What the task requires: Give as a numbered list the lines below, starting at the one that contains "Locate an element" and ending at the last line, with blank lines and pictures left out.

Entries on target coordinates
-.-.-

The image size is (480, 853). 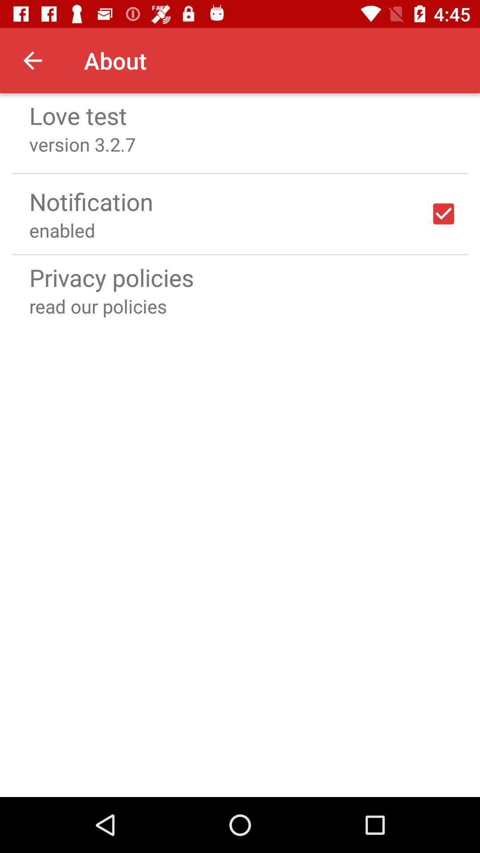 What do you see at coordinates (444, 214) in the screenshot?
I see `enable notifications` at bounding box center [444, 214].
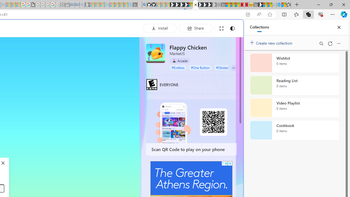 The width and height of the screenshot is (350, 197). Describe the element at coordinates (294, 130) in the screenshot. I see `'Cookbook collection, 0 items'` at that location.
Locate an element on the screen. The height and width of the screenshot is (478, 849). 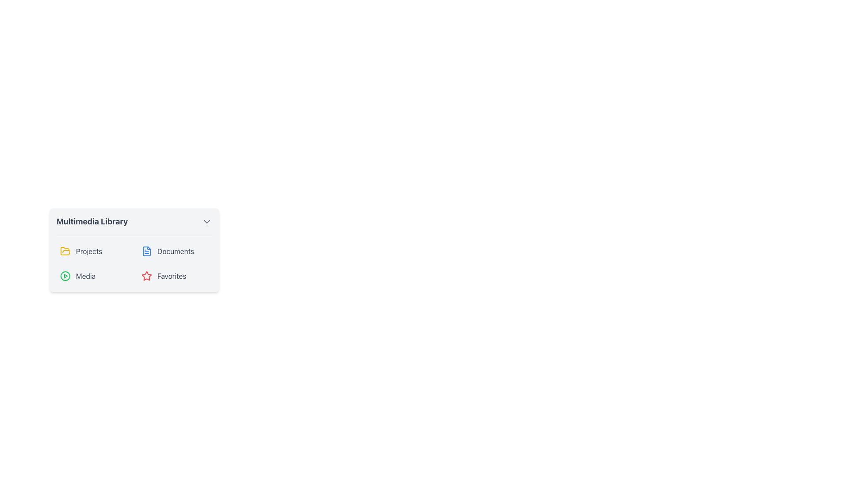
the 'Favorites' text label located in the 'Multimedia Library' panel, which is positioned to the right of a red star icon is located at coordinates (172, 276).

-.-.-

Solved exercise:
1. Locate an element on the screen. The height and width of the screenshot is (478, 849). 
2. the 'Favorites' text label located in the 'Multimedia Library' panel, which is positioned to the right of a red star icon is located at coordinates (172, 276).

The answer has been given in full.